*Fragmento del documento*
El de Roberto y Eduardo Biscaichipy, donde se respira clima de automovilismo.
Roberto se vino a Olavarría, desde su Saavedra natal, siguiendo a sus ídolos Tito Emiliozzi y José María Romero. Su hijo Eduardo fue campeón en motos y Axel, hijo de Eduardo y nieto de Roberto, también fue campeón en karting. Ahora, el taller especializado en cardanes, trabaja para pilotos de TC, entre ellos Mariano Werner.
Es fácil encontrar muchas fotos en las paredes de cualquier taller. En el de Roberto y Eduardo Biscaichipy (en realidad, el "patrón" es Roberto, pero a cargo está su hijo Eduardo, el más grande de cuatro hermanos, ya que luego le siguen Daniela, Martín y Juan Luis), que está ubicado en la avenida Avellaneda, entre la Avenida Pringles y la vía.
Se ven fotos de karting. Muchas. En ellas aparece Axel, hijo de Eduardo, un par de veces (2008 y 2009) campeón regional, y por eso hay algunas cubiertas del pequeño monoposto acomodadas por ahí. Más arriba, la escenografía se colorea con muchos trofeos, conseguidos por Axel y por Eduardo, claro.
También hay fotos de Eduardo, quien compitió en motos (fue campeón en 1994, en 50cc. libres) y, por supuesto, hay muchas de Roberto: con el Chueco Romero, con el Dodge fundamentalmente, y también con el Ford. Pero hay una que llama la atención y es una encuadrada con Torcuato "Tito" Emiliozzi. Sus grandes ídolos.
"Por sus ídolos mi papá se vino a Olavarría. Mi viejo es de Saavedra, estudió en Bahía Blanca, en un colegio pupilo, y después se fue a Huanguelén a trabajar como tornero. Le tocó la colimba a Colonia Sarmiento, bien lejos, y se vino para Olavarría a probar suerte. Y acá se quedó. Aunque ahora está, desde hace once años, en Villa Mercedes, provincia de San Luis, trabajando también, aunque se fue con mi mamá (Mabel Oyarzú, olavarriense de nacimiento)", cuenta Eduardo.
"Yo hace 24 años que estoy en el taller. Arranqué a los 15, casi 16. Primero se empieza con la escoba, como en cualquier taller, y después vas aprendiendo y creciendo. No se puede empezar de arriba, como todo tiene sus escalones, y de cada escalón se saca un conocimiento. Y hoy día, el trabajo oficial o la especialidad, son los cardanes, al que le hacemos reparación y reforma, y también balanceo. A eso lo empezó mi papá y lo seguí yo, y lo sigo haciendo. El oficio inicial de mi papá es tornero", cuenta Eduardo.
"Hay trabajo, es cierto. No me quejo. El trabajo específico de cardanes hay mucho, pero también se hace balanceo de cardanes y también de cigüeñales, volante y placa, rotores eléctricos, ventiladores", agrega Eduardo.
"Hay una balanceadora electrónica y la que tiene mi papá en San Luis es con computadora. El trabajo es el mismo, pero hay una velocidad interesante en cuanto a tirar datos. Pero el trabajo de esta fue pagando la compra de la otra, y tienen sólo ocho años de diferencia. Trabajé con las dos, por supuesto, pero la diferencia está en que en la computadora uno pone los valores y tira los datos más rápidamente. Le han dicho a mi viejo que tiene la mejor balanceadora del país, por sus características. Hay una igual en Bahía Blanca, que la tiene mi primo, y otra en Chacabuco", siguió contando Eduardo.

*Extractos de registros*

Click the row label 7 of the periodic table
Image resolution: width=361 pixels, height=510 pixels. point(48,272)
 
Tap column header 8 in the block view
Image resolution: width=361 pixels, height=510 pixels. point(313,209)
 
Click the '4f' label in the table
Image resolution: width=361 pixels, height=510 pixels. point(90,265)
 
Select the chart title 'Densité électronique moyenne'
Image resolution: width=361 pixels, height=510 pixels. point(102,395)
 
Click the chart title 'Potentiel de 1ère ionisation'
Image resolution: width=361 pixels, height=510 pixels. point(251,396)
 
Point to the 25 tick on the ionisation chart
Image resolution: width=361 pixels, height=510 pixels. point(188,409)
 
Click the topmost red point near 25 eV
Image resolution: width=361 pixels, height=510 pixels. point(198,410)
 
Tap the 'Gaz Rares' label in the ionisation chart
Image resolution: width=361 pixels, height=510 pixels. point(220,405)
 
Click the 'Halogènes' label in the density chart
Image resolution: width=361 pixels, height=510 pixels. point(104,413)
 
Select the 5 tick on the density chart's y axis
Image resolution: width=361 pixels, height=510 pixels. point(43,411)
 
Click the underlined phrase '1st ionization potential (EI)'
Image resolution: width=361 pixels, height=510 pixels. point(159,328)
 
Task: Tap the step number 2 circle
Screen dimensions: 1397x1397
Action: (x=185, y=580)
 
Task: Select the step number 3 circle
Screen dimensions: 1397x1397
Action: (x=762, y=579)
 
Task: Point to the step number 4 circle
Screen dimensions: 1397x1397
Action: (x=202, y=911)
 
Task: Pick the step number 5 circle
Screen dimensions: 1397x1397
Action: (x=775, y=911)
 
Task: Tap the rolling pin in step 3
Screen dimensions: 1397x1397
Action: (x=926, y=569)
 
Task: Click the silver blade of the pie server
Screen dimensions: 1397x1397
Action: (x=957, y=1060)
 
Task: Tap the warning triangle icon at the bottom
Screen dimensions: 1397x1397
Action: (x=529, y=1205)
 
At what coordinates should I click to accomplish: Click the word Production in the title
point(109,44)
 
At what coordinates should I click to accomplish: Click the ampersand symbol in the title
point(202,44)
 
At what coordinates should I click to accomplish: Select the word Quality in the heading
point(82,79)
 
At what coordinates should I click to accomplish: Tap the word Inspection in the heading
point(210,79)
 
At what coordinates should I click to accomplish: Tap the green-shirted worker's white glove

*Actividad 1*
Copia del texto sobre el taller Biscaichipy el pasaje que va de "El de Roberto y Eduardo Biscaichipy, donde" a "ellos Mariano Werner.".
*Actividad 2*
Resume en dos oraciones el texto sobre el taller Biscaichipy.

*Respuesta 1*
El de Roberto y Eduardo Biscaichipy, donde se respira clima de automovilismo.
Roberto se vino a Olavarría, desde su Saavedra natal, siguiendo a sus ídolos Tito Emiliozzi y José María Romero. Su hijo Eduardo fue campeón en motos y Axel, hijo de Eduardo y nieto de Roberto, también fue campeón en karting. Ahora, el taller especializado en cardanes, trabaja para pilotos de TC, entre ellos Mariano Werner.

*Respuesta 2*
El taller de Roberto y Eduardo Biscaichipy, ubicado en la avenida Avellaneda, se especializa en la reparación, reforma y balanceo de cardanes y trabaja para pilotos de TC, entre ellos Mariano Werner. Roberto se vino a Olavarría desde Saavedra siguiendo a sus ídolos Tito Emiliozzi y José María Romero, y su hijo Eduardo fue campeón en motos, mientras que su nieto Axel lo fue en karting.